What I'm trying to do is figure out if there is guaranteed to be, in an irrational number written in binary, a block of binary digits of length greater than once that repeats twice in a row so for example: $0.\underline{110}-\underline{110}$ has the block 110 twice. I know it's most probably true since I verified it using programming, unless something is wrong with my code, but I want to prove it without using the computer, to get some more insight about it.
What I've tried doing is write out all possible combinations for 4 digits and try out different combinations etc, I thought I'd have some idea well before I'm quarter way through combinations of a pair of 4 digit block, but that turned out not to be the case and there was a lot of wasted time on just trial and error.

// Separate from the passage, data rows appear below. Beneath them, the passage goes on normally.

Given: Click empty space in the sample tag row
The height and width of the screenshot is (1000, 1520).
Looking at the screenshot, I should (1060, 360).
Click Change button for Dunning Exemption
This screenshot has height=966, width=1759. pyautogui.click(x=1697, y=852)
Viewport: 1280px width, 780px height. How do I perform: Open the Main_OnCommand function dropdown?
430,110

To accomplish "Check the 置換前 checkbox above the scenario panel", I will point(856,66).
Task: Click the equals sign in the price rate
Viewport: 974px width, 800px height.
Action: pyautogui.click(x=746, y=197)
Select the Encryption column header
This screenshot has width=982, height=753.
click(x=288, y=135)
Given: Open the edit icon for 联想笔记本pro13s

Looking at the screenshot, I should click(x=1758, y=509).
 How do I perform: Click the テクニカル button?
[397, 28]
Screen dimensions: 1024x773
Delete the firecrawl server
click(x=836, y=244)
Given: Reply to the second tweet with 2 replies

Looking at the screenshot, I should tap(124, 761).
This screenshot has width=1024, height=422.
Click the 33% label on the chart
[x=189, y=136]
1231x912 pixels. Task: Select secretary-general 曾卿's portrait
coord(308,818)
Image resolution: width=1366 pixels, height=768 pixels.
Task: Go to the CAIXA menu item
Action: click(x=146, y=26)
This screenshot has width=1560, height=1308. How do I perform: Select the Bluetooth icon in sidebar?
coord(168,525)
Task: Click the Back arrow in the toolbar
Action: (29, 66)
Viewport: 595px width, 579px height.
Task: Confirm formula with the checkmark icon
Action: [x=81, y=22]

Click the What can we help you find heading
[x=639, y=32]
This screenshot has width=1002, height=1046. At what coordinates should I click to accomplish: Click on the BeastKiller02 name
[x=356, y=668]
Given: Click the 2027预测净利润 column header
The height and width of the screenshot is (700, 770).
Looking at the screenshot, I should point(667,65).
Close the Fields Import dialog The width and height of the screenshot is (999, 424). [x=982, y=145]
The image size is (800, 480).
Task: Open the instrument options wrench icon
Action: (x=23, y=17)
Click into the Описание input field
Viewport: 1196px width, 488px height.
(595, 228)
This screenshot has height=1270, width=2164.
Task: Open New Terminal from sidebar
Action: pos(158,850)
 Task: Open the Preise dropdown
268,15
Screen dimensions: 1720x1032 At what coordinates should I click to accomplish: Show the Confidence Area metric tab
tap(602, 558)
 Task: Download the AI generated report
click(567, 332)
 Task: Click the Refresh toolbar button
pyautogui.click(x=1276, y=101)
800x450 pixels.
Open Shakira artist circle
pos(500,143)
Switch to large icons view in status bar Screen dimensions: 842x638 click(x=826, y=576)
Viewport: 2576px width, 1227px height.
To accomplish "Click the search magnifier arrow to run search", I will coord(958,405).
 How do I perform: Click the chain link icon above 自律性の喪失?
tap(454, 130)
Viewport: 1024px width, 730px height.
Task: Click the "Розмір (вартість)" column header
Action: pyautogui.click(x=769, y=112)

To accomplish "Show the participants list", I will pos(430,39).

I just don't know how to start on this one, any hints/ proofs would be very appreciated.
If needed I have studied a first course in number theory so I can understand that.
In the paper "On nonrepetitive sequences" by Entringer and Jackson, in J. Combin. Theory Ser. A 11 (1974), 159–164. The link is http://www.sciencedirect.com/science/article/pii/0097316574900417, the authors show that any binary sequence of length more than 18 must have two identical consecutive blocks, the length of which is at least 2.
The proof is by case analysis, shown in Figure 1 in the paper.